(Stored records)
BEGIN

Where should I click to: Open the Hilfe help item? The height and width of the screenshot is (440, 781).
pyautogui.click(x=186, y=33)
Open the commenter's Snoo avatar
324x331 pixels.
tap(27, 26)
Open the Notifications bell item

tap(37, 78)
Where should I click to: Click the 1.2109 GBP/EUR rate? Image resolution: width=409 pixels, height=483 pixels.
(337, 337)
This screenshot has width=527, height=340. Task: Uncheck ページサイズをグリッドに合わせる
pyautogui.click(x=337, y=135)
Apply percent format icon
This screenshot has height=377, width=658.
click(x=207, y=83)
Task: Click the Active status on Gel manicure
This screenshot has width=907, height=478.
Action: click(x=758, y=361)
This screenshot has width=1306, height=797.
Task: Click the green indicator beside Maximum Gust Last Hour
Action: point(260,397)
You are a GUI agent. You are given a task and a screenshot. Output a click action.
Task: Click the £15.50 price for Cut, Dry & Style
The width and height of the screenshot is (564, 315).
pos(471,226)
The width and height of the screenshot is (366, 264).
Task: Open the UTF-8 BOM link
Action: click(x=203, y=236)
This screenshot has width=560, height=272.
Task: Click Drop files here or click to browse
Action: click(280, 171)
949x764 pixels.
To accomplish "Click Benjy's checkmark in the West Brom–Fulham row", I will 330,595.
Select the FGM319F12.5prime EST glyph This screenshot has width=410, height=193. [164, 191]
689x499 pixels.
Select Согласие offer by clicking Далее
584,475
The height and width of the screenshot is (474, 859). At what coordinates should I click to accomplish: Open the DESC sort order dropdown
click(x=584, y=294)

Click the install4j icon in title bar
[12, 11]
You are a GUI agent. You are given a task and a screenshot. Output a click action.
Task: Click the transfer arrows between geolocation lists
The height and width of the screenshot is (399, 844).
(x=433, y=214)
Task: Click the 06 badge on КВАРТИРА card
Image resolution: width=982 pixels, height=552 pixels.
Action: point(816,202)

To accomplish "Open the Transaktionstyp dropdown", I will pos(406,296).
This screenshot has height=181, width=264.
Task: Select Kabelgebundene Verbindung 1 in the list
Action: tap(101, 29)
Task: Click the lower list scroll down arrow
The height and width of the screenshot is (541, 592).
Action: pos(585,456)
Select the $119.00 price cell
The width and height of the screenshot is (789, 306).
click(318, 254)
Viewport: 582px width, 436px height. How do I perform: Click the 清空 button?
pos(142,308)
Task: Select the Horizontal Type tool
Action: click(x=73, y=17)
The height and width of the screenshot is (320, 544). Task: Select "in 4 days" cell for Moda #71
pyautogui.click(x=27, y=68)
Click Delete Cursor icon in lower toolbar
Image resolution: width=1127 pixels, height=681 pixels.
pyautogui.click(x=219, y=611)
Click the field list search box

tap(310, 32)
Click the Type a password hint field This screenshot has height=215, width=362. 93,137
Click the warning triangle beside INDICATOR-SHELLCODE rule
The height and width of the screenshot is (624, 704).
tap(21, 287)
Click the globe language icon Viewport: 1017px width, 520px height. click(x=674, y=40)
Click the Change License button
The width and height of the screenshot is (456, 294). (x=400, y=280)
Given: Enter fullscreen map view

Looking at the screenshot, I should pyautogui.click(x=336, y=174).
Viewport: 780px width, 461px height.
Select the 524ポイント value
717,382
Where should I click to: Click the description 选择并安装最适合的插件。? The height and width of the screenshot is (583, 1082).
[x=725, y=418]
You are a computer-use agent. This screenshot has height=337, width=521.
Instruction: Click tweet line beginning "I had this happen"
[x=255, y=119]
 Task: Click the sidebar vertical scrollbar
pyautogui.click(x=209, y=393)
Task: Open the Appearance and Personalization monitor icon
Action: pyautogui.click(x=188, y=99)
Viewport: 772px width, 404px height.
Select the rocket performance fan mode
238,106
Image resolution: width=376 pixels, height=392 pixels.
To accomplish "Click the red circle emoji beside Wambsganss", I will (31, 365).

END

> [Required action]:
Please retype, exactly as written, every line from the line containing "Viewport: 780px width, 461px height." through the last line of the records above, including both of those lines, and nothing else.

> [Output of the task]:
Viewport: 780px width, 461px height.
Select the 524ポイント value
717,382
Where should I click to: Click the description 选择并安装最适合的插件。? The height and width of the screenshot is (583, 1082).
[x=725, y=418]
You are a computer-use agent. This screenshot has height=337, width=521.
Instruction: Click tweet line beginning "I had this happen"
[x=255, y=119]
 Task: Click the sidebar vertical scrollbar
pyautogui.click(x=209, y=393)
Task: Open the Appearance and Personalization monitor icon
Action: pyautogui.click(x=188, y=99)
Viewport: 772px width, 404px height.
Select the rocket performance fan mode
238,106
Image resolution: width=376 pixels, height=392 pixels.
To accomplish "Click the red circle emoji beside Wambsganss", I will (31, 365).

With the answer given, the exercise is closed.